Highlights & Insights¶
- Evidence Chain Traceability: SEA Grounding achieves hierarchical interpretability from "Sentence → Clinical Evidence → 3D Anatomy," providing dual evidence support for each diagnostic statement.
- Label Efficiency: GTX-Distill significantly reduces the requirement for grounding annotations, transferring teacher alignment capabilities to the student via KL distillation.
- Verifiable Reward Design: Executable-Rule GRPO encodes clinical guidelines into programmatically verifiable reward functions (Format/NIA-AA/Entailment), eliminating the need for manual preference labels.
- Sophisticated Training Strategy: Successive three-stage training (PT → SFT → RFT) builds alignment, faithfulness, and verification capabilities step-by-step.
Limitations & Future Work¶
- The dataset is limited to ADNI + AIBL, with restricted sample diversity (primarily Western Caucasian populations).
- 3D sMRI encoding utilizes a ViT-based architecture, which incurs high computational overhead for high-resolution whole-brain scans.
- NLI-based consistency rewards depend on external model quality and may introduce noise.
- Longitudinal data modeling for temporal analysis has not yet been explored.
- Validated only in AD scenarios; generalization to other neurodegenerative diseases remains to be tested.
Related Work & Insights¶
- M3D-LaMed: Pioneering work in 3D medical images + LLMs, but lacks grounding and clinical guideline constraints.
- GRPO (DeepSeekMath): The original proposal for group relative policy optimization; EMAD adapts it to medical scenarios with executable rewards.
- BLIP / CLIP: Design of contrastive learning and momentum encoders in EMAD was inspired by BLIP.
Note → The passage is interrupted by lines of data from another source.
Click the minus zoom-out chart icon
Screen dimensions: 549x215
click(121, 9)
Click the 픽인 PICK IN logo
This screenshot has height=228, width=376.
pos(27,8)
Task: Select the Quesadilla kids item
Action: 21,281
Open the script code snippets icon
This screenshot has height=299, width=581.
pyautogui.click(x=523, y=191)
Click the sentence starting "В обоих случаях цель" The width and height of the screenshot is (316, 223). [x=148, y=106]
- Insight: The approach of formalizing clinical diagnostic guidelines into executable reward functions can be generalized to other medical scenarios with clear diagnostic criteria (e.g., tumor grading, cardiovascular risk assessment).
Rating¶
- Novelty: ⭐⭐⭐⭐ SEA Grounding, GTX-Distill, and Executable-Rule GRPO provide independent value; their combination creates a complete interpretable AD diagnostic framework.
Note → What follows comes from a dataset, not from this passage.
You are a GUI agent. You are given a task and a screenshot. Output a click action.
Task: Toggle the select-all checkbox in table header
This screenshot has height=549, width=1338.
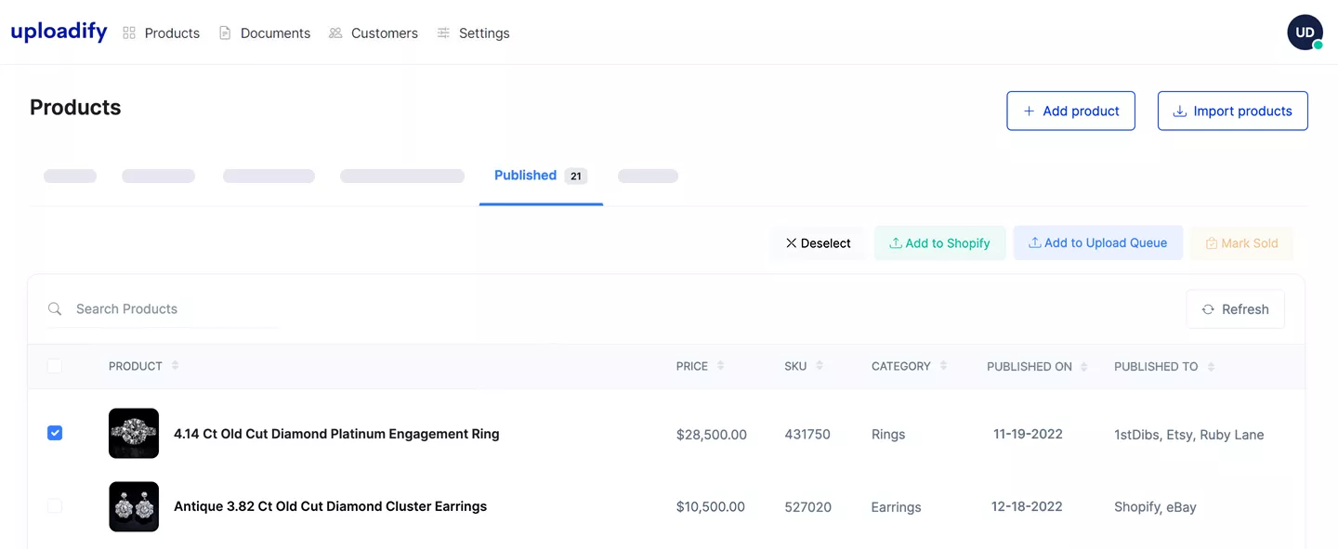point(54,365)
- Experimental Thoroughness: ⭐⭐⭐⭐ Multi-task evaluation (Binary/Tri-classification/Report Quality/Grounding/Ablation), though comparisons with more 3D medical VLMs are missing.
- Writing Quality: ⭐⭐⭐⭐ Clear structure and complete formula derivations, though some symbol definitions are scattered.
- Value: ⭐⭐⭐⭐ Significant progress in interpretable medical AI; the executable reward concept is insightful for medical RLHF.